At a North Bay media conference today, hospital staff urged Ontario’s health minister to bring down death rates from hospital-acquired infections by lowering hospital occupancy rates, doing a deep clean of Ontario’s hospitals and providing more resources for cleaning and infection control.
Michael Hurley, the president of the Ontario Council of Hospital Unions (OCHU) of the Canadian Union of Public Employees (CUPE), said the suffering and deaths of thousands of Ontarians from hospital-acquired infections are so regrettable because they are preventable. To draw attention to this leading cause of preventable death, CUPE is launching a 15 community tour of northern Ontario, using a theatre set representing a hospital room to demonstrate the disinfection of a room that has been occupied by a patient with a superbug like C. Difficile, VRE orMRSA.
Studies suggest that hospital-acquired infections kill between 3,200 and 5,000 Ontarians each year. While health care leaders make a direct connection between hospital overcrowding to superbug outbreaks, the Ontario government plans to cut another 5,000 acute care beds province-wide. Hospital bed occupancy is at a record level (over 97 per cent) and Ontario has fewer hospital beds per 1,000 of the population than any province. Countries, like the Netherlands, with much lower occupancy rates have correspondingly lower death rates from hospital-acquired infections.
Between 1991 and 2003, a period when 16,000 hospital beds were cut in Ontario, the rate of patients contracting C. Difficile increased almost fivefold. Outbreaks of other types of hospital-associated infections also rose.

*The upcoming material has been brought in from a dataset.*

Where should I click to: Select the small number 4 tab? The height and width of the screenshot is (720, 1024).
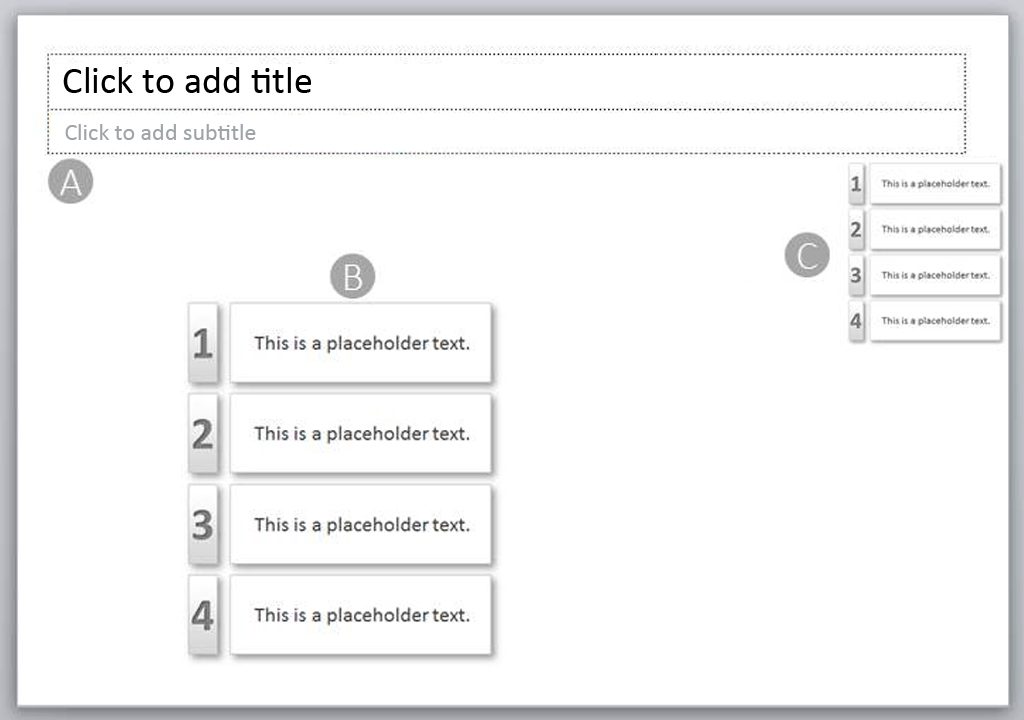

“By visiting North Bay, Timmins, Chapleau, Hearst, Little Current, Hornepayne, Matheson, Cochrane, New Liskeard, Geraldton, Sault Ste. Marie, Red Lake, Sioux Lookout, Fort Frances and Kenora, we hope to significantly raise public awareness this spring,” Hurley said. “The Ontario government needs to require hospitals to report their death rates from hospital-acquired infections, as other jurisdictions do. The province needs to provide resources for a deep clean of our hospitals, as the United Kingdom has done. Contracted-out hospital cleaning, a practice the Royal College of Nurses has said is dangerous and unsafe, should be prohibited. And we need more resources for cleaning on an ongoing basis and for infection control.”